Indeed, if the Spy himself were not using evasive measures, he'd get over a thousand uninvited and unwanted messages a day. After all, those old e-mail addresses from the early seventies (with sight suffix alterations) still work, as do many more recent ones.


A low fat diet

is certainly indicated, but because the Spy's e-mail addresses are readily available in thousands of locations all over the web, there's some limit to how much of this is applicable to him, unless he shuts some of them down in a last ditch desperate manoeuvre to dig out.


So, what can the average Josephine Do?

Let's suppose you have an e-mail and webhosting account for the domain boop.com at WebNameHost.com or a similar service using a control panel such as cPanel (instructions will vary otherwise, but most are still a propos.)


1. Arrange to have a different username for signing on to your web hosting control panel than you will use for e-mail. If your e-mail account user name is to be "betty" make your account user name "lizzy" or even just "bettyb". This way, those who find out the one name don't automatically get the other. This approach also gives you better control over your addresses and slightly added security (by obfuscation) over your main account. Don't forget to set up the actual e-mail account.

If you didn't set things up this way in the first place, ask your host to change your main user name, then use the control panel yourself to set up the mail account under the old name.


2. Create additional POP mail boxes as needed for reading with either a WebMail client or a local mail client, and also enter any "forwards" that you might need. For instance, you could have a mailbox for your husband and each of your children, and also decide to forward mail addressed to family@boop.com to betty@boop.com


3. Do not forward mail to an external address (such as a yahoo, gmail, or aol account), but read the main mail account directly from the box where it is located. A POP mail reader such as Eudora can read any number of boxes, or you can employ a webmail reader such as Squirrel or Horde. When you forward mail, and some of it turns out to be spam, you will get your host's entire server blacklisted, and hundreds of other e-mail accounts will be interrupted until your host can guarantee everyone you won't do it again. Of course, this also implies you should never simply forward the entire domain to another box.


4. Set the "default" e-mail address for the domain to :fail: (including both colons. This determines what happens to mail sent to users at your domain that do not have either a forward or a POP mail box. Do not use :blackhole: for this purpose, as the former rejects the mail before it gets into the system, but the latter accepts it and only then discards it, which is more work for the machine. Note also that under the cPanel hosting panel most hosts use, this will not work if you have not undertaken step one above by making the username and your mail account name different.

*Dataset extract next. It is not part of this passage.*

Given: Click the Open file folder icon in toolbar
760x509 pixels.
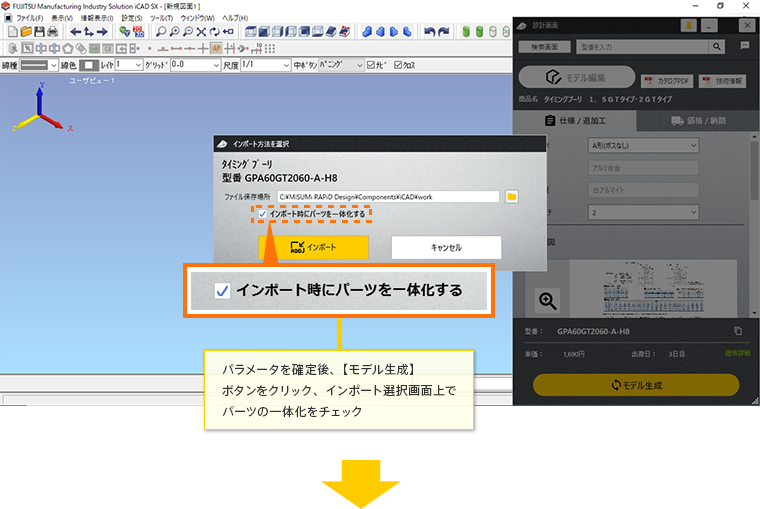Looking at the screenshot, I should (25, 32).
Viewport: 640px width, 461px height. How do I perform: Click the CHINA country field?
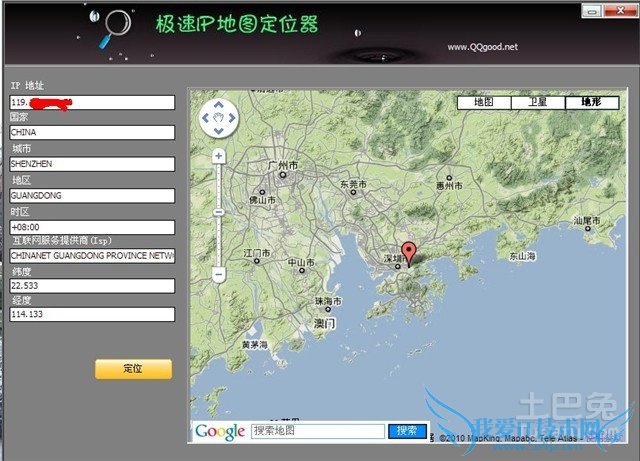pyautogui.click(x=91, y=132)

5. Give out your e-mail address only to those you trust. Never publish it on your web site. If you really want to have site visitors able to mail you, obfuscate your address on the site by typing it as something like "betty-AT-boop.com". Human readers will know what to do with this on sight, but automated robot programs that scour web sites for e-mail addresses probably will not.

What to do if you order goods and services on the net? You have to give an address, for a net-based operation has no other way to contact you. If you trust their purported guarantee not to divulge your data, or your address is, like the Spy's, already so compromised that you don't think it matters, go ahead and tell them.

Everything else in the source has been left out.